*Activity:* In the copy, include exactly the lines from the one with "This screenshot has height=610, width=714." through the end of the data and no others, both ends kept, with every picture left out.

*Given records:*
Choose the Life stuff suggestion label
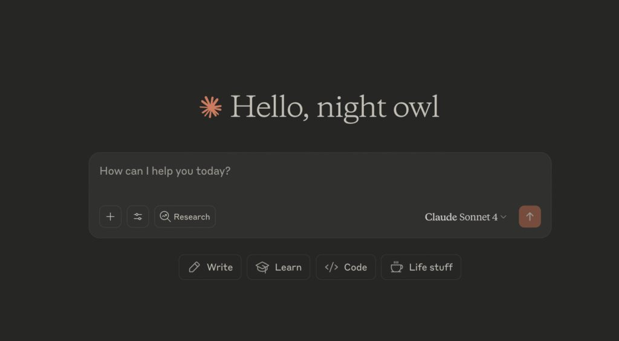The height and width of the screenshot is (341, 619). (430, 267)
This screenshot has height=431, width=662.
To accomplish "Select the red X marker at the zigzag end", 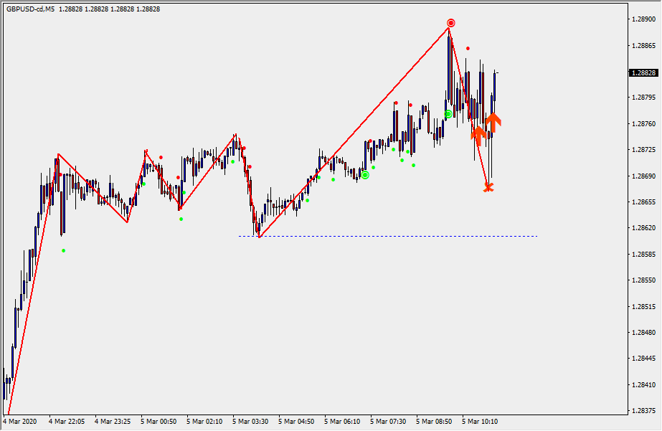I will pos(488,188).
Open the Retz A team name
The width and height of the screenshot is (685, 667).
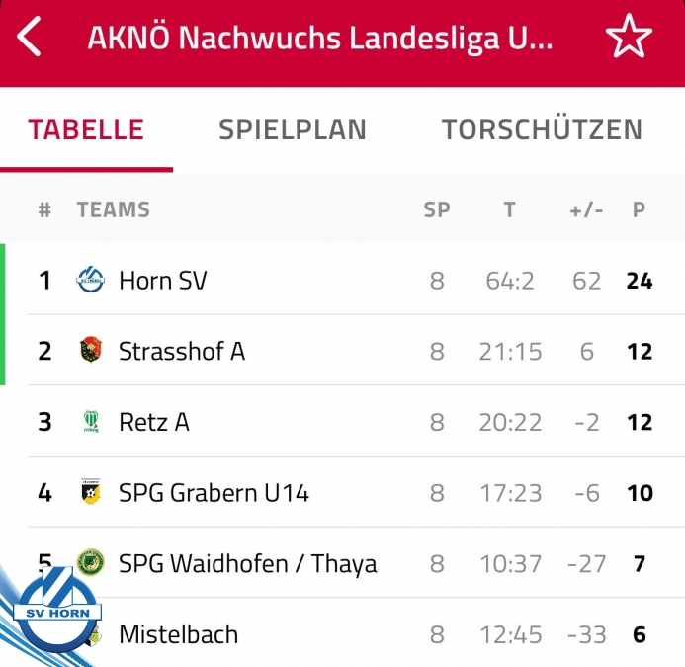pos(154,422)
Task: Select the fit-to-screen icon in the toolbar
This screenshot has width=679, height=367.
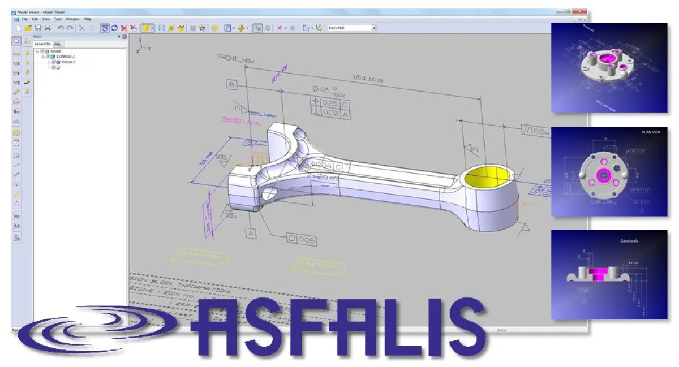Action: click(x=257, y=28)
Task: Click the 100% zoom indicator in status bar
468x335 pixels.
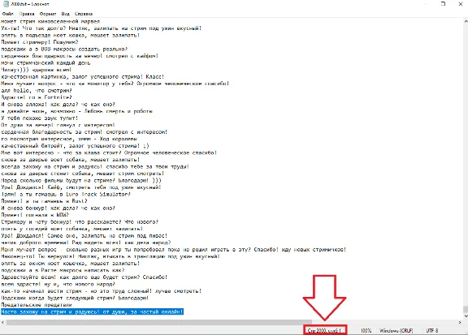Action: 366,330
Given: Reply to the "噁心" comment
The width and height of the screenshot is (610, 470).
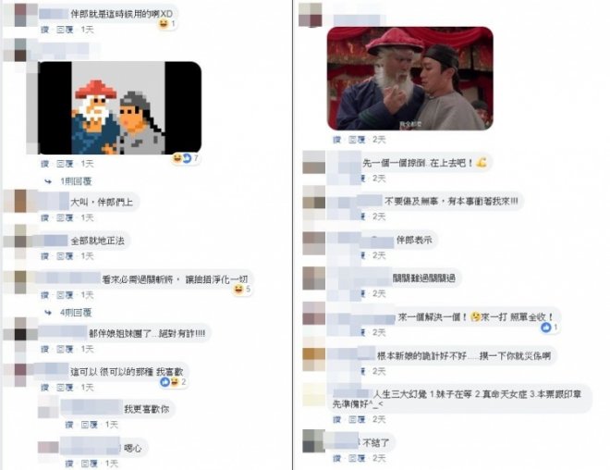Looking at the screenshot, I should (x=89, y=464).
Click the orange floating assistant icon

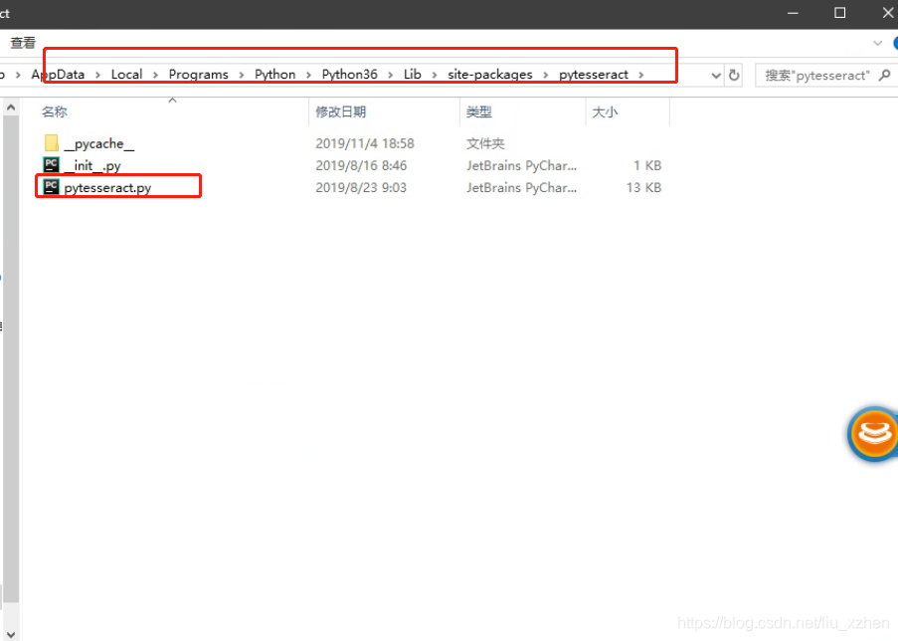click(872, 434)
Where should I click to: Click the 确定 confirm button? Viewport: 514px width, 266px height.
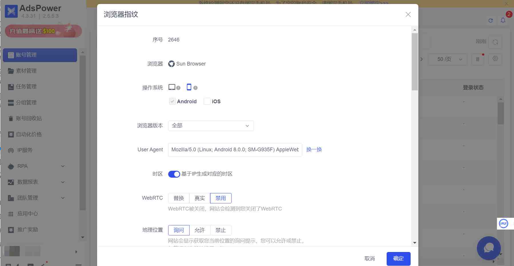(398, 259)
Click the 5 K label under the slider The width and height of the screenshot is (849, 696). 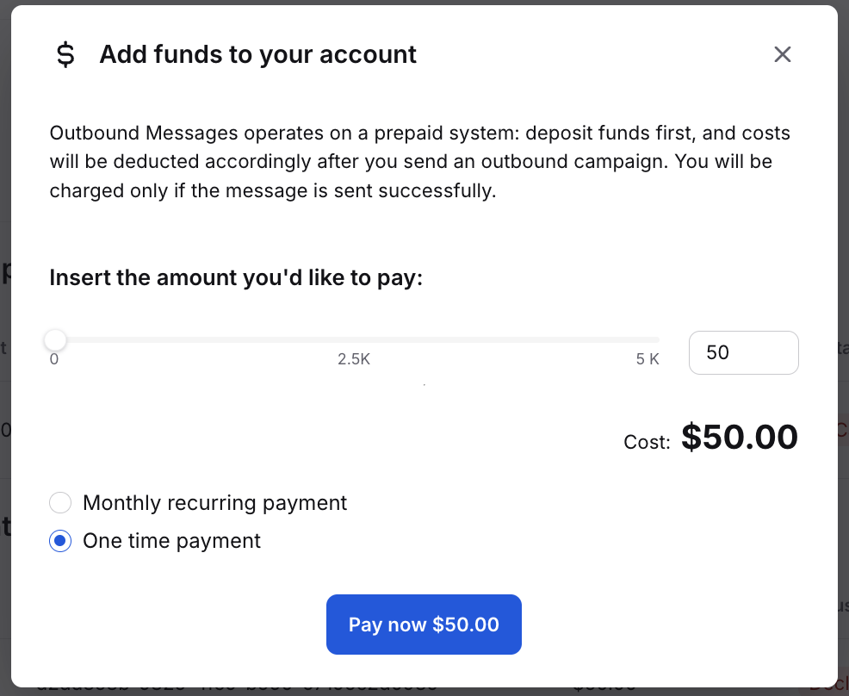coord(647,359)
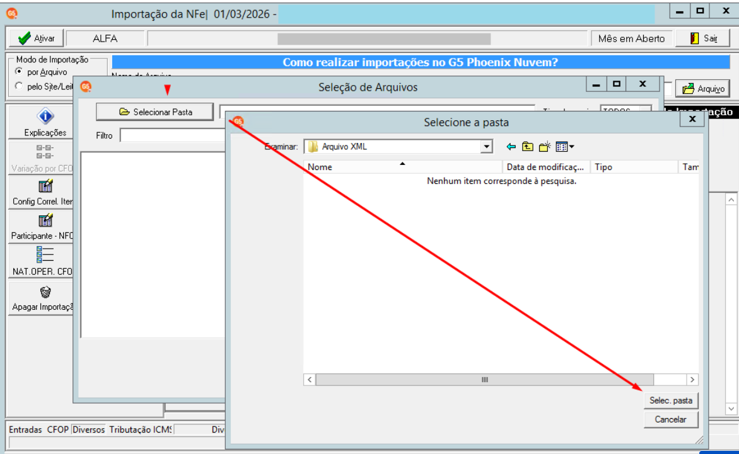
Task: Click the Filtro text field
Action: [173, 135]
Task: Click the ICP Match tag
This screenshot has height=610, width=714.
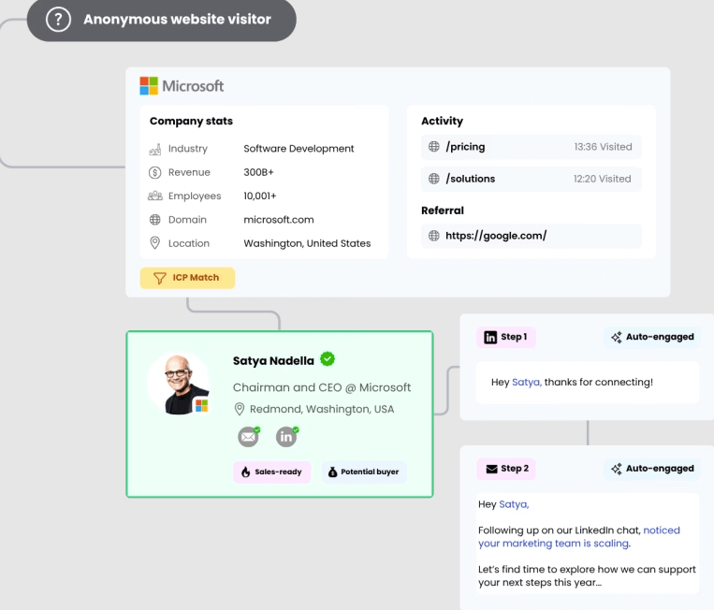Action: 187,278
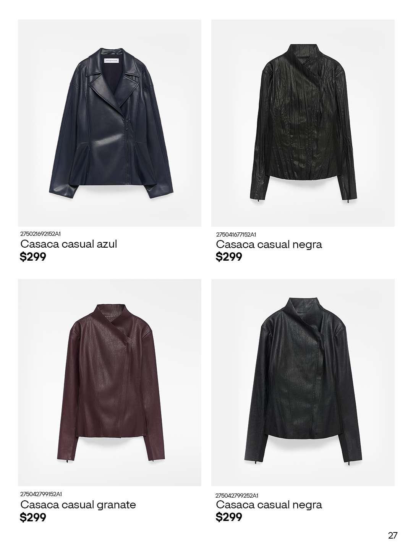Click the $299 price under bottom negra jacket
Image resolution: width=413 pixels, height=555 pixels.
click(229, 517)
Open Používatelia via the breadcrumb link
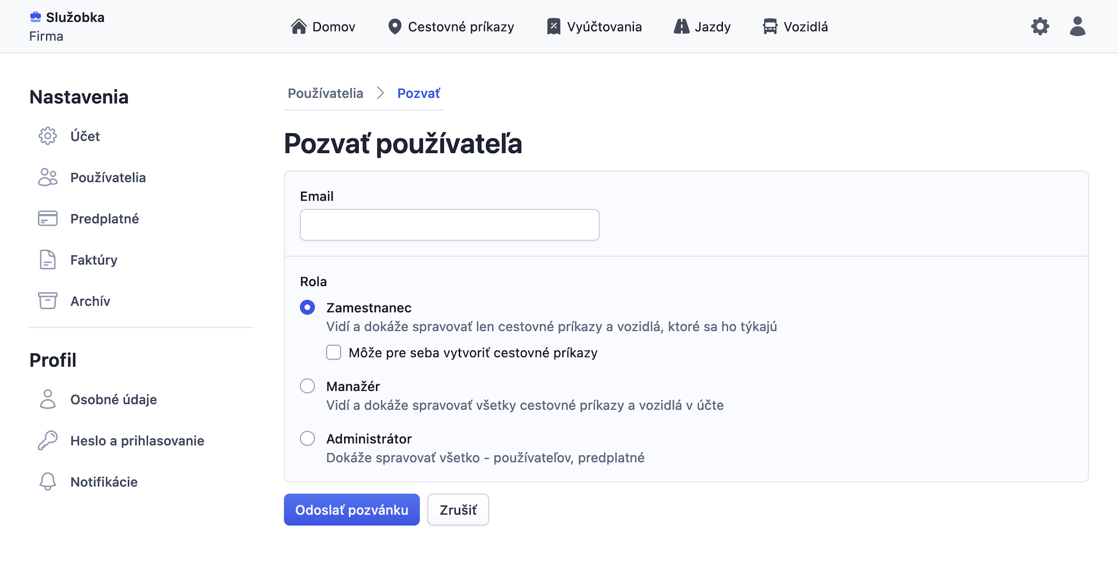This screenshot has height=570, width=1118. click(325, 93)
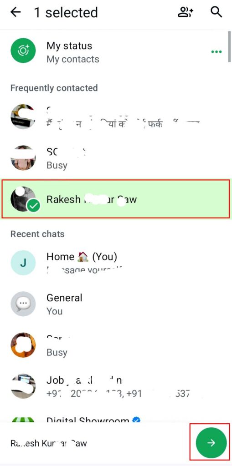232x466 pixels.
Task: Tap the back arrow icon
Action: [x=15, y=12]
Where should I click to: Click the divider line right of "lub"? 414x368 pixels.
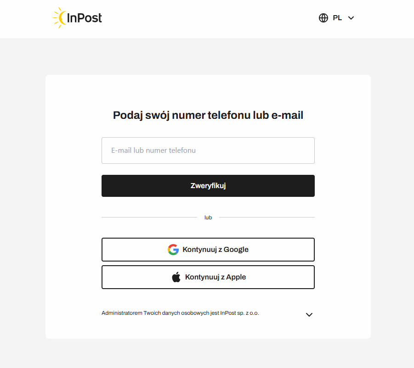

*Result of this exercise:*
This screenshot has height=610, width=714.
Action: 187,278
Click the $299 price under bottom negra jacket
Image resolution: width=413 pixels, height=555 pixels.
click(229, 517)
Open Používatelia via the breadcrumb link
This screenshot has height=570, width=1118. click(325, 93)
232x466 pixels.
Task: Tap the back arrow icon
Action: [x=15, y=12]
Where should I click to: Click the divider line right of "lub"? 414x368 pixels.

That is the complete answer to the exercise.